Saved entries
----
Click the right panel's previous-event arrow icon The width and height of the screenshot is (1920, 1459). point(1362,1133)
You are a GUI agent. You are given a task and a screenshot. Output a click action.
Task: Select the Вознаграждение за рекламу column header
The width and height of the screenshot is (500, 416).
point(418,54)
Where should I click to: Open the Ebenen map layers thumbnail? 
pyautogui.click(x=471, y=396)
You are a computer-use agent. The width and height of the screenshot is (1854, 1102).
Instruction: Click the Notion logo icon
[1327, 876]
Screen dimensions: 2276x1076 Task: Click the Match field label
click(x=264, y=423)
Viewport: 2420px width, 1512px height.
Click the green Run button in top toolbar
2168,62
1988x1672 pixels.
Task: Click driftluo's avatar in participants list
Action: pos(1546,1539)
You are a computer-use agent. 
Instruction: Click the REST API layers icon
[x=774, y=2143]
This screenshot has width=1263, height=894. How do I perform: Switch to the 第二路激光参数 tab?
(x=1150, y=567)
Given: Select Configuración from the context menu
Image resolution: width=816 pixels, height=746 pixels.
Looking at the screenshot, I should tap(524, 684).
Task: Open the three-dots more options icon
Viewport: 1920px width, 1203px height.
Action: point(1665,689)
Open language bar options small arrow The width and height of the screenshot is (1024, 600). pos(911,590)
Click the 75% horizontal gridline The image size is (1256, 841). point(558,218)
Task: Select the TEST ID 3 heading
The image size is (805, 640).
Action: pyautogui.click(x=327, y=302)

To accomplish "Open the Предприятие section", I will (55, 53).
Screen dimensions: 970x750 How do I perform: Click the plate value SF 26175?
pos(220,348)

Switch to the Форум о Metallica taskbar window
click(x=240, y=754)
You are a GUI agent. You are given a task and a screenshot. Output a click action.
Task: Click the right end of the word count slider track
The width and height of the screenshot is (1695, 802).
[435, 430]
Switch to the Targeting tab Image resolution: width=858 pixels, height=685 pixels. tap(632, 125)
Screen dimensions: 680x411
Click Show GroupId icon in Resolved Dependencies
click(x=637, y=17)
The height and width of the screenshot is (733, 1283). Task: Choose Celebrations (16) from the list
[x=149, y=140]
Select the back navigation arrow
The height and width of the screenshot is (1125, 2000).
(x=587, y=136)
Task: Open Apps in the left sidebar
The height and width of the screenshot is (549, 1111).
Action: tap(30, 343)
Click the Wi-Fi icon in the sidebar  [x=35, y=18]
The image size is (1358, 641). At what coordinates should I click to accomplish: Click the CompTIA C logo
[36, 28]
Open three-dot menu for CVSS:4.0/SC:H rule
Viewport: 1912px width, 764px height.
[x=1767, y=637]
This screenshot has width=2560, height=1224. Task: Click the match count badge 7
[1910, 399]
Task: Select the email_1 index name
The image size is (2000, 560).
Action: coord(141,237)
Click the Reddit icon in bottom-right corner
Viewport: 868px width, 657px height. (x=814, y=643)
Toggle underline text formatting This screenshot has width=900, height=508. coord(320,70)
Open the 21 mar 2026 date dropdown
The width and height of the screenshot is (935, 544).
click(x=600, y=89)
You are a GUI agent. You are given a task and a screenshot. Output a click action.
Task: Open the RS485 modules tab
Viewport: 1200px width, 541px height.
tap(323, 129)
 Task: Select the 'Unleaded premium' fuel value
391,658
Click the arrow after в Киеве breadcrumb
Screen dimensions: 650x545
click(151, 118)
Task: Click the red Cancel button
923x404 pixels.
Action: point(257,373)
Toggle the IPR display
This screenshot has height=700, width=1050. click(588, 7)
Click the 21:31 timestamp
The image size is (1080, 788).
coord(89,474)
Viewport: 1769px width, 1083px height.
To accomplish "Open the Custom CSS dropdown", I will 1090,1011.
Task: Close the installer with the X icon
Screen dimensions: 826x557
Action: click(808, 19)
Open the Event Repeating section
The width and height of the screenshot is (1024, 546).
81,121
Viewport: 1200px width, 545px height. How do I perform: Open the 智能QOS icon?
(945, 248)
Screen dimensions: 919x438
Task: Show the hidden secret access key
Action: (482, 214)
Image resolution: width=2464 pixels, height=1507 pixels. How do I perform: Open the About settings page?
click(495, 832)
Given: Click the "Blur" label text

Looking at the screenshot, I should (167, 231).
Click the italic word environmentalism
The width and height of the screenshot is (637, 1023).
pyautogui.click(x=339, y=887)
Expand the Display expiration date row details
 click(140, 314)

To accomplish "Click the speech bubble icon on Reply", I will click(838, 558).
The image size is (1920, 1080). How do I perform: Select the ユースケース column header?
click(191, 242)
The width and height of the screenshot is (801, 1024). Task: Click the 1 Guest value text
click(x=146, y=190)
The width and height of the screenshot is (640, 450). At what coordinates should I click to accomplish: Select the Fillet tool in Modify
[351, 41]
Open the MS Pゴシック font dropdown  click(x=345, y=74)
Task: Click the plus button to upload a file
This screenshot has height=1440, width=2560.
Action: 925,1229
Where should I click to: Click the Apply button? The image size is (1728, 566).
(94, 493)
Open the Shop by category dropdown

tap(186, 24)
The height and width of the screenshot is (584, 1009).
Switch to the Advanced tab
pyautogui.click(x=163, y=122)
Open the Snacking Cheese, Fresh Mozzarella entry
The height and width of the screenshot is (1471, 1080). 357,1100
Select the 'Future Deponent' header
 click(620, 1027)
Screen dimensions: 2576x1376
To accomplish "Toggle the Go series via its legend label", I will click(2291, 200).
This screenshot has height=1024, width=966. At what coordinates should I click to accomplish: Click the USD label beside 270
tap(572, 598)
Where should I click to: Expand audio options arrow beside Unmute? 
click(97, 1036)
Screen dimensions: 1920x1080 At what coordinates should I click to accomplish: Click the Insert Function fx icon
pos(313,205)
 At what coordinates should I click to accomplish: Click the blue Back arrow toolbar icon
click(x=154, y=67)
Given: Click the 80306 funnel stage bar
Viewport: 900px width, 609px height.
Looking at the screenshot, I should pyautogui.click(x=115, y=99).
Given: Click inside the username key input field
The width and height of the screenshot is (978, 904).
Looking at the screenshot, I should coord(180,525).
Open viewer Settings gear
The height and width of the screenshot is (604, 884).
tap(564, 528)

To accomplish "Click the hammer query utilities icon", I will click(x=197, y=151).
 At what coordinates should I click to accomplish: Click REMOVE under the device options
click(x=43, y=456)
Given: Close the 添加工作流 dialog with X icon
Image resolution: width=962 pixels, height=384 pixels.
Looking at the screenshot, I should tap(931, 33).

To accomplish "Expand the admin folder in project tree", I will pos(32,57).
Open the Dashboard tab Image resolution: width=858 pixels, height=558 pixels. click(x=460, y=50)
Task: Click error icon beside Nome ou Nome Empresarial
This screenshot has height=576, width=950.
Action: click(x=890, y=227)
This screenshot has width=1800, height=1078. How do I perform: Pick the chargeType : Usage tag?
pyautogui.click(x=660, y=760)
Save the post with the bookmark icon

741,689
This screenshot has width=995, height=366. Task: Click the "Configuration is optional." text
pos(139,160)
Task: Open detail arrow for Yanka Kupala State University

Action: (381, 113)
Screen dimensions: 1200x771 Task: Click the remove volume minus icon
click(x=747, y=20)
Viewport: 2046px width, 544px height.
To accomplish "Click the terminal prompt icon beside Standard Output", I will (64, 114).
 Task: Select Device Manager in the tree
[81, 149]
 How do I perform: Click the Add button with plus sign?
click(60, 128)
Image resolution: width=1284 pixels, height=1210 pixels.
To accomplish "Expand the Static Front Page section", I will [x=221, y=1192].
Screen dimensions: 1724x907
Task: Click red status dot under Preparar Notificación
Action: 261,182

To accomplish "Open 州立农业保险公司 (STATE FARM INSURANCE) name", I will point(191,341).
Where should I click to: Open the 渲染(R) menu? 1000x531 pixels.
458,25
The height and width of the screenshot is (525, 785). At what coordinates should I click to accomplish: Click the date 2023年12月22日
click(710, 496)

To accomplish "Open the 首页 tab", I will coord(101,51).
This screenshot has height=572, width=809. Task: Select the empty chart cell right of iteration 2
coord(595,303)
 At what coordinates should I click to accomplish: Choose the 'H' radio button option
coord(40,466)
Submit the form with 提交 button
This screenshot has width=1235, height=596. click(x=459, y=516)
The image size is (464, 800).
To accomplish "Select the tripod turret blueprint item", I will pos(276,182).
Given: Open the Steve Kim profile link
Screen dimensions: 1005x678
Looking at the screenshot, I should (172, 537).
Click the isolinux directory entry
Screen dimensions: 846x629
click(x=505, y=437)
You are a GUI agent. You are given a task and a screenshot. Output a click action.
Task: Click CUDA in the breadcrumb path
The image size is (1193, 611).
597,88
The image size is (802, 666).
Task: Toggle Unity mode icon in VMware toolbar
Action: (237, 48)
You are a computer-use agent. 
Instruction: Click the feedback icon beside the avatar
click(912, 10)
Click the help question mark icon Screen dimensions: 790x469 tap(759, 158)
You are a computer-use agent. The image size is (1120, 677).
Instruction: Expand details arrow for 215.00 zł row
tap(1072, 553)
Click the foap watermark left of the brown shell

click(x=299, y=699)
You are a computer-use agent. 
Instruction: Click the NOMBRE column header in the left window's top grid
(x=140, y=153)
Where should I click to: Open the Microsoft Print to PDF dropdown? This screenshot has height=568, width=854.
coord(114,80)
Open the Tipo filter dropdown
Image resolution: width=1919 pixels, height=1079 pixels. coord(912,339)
----
• _The problem_: Write out verbatim the part of the records above that begins with the line containing "Given: Select Configuración" and ends with the line containing "Action: point(1665,689)", with both of those lines included.

• _Worked solution_:
Given: Select Configuración from the context menu
Image resolution: width=816 pixels, height=746 pixels.
Looking at the screenshot, I should tap(524, 684).
Task: Open the three-dots more options icon
Viewport: 1920px width, 1203px height.
Action: point(1665,689)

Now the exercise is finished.